Copy the items below without any change, starting at the line that contains "What do you see at coordinates (833, 720)" and ending at the line that contains "tweet-text: Excessive facial", both included.

Start of PROVIDED MATERIAL

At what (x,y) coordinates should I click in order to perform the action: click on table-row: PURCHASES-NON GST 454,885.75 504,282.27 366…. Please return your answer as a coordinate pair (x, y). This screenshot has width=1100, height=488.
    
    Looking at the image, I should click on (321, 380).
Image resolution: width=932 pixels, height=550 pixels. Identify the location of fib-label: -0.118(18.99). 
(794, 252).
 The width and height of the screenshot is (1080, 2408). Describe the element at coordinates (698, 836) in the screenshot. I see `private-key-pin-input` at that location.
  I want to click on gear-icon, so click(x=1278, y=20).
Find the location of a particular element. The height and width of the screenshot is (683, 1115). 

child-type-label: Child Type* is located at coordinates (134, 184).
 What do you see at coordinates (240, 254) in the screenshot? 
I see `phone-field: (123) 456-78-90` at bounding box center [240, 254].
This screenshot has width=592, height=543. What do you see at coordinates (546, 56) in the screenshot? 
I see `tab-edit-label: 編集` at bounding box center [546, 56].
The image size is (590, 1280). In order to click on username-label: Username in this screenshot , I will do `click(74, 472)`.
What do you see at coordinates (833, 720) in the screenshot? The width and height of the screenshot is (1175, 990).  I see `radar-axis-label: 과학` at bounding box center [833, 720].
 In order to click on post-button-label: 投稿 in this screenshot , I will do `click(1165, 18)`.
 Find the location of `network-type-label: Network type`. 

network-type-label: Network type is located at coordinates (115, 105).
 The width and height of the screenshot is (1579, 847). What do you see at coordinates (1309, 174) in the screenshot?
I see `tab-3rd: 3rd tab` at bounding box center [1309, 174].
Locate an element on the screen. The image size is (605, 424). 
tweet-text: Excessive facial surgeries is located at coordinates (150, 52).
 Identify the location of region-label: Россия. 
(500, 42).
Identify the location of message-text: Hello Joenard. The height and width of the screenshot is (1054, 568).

End of PROVIDED MATERIAL

ANSWER SPACE ::
What do you see at coordinates (833, 720) in the screenshot? The width and height of the screenshot is (1175, 990).  I see `radar-axis-label: 과학` at bounding box center [833, 720].
 In order to click on post-button-label: 投稿 in this screenshot , I will do `click(1165, 18)`.
 Find the location of `network-type-label: Network type`. 

network-type-label: Network type is located at coordinates (115, 105).
 The width and height of the screenshot is (1579, 847). What do you see at coordinates (1309, 174) in the screenshot?
I see `tab-3rd: 3rd tab` at bounding box center [1309, 174].
Locate an element on the screen. The image size is (605, 424). 
tweet-text: Excessive facial surgeries is located at coordinates (150, 52).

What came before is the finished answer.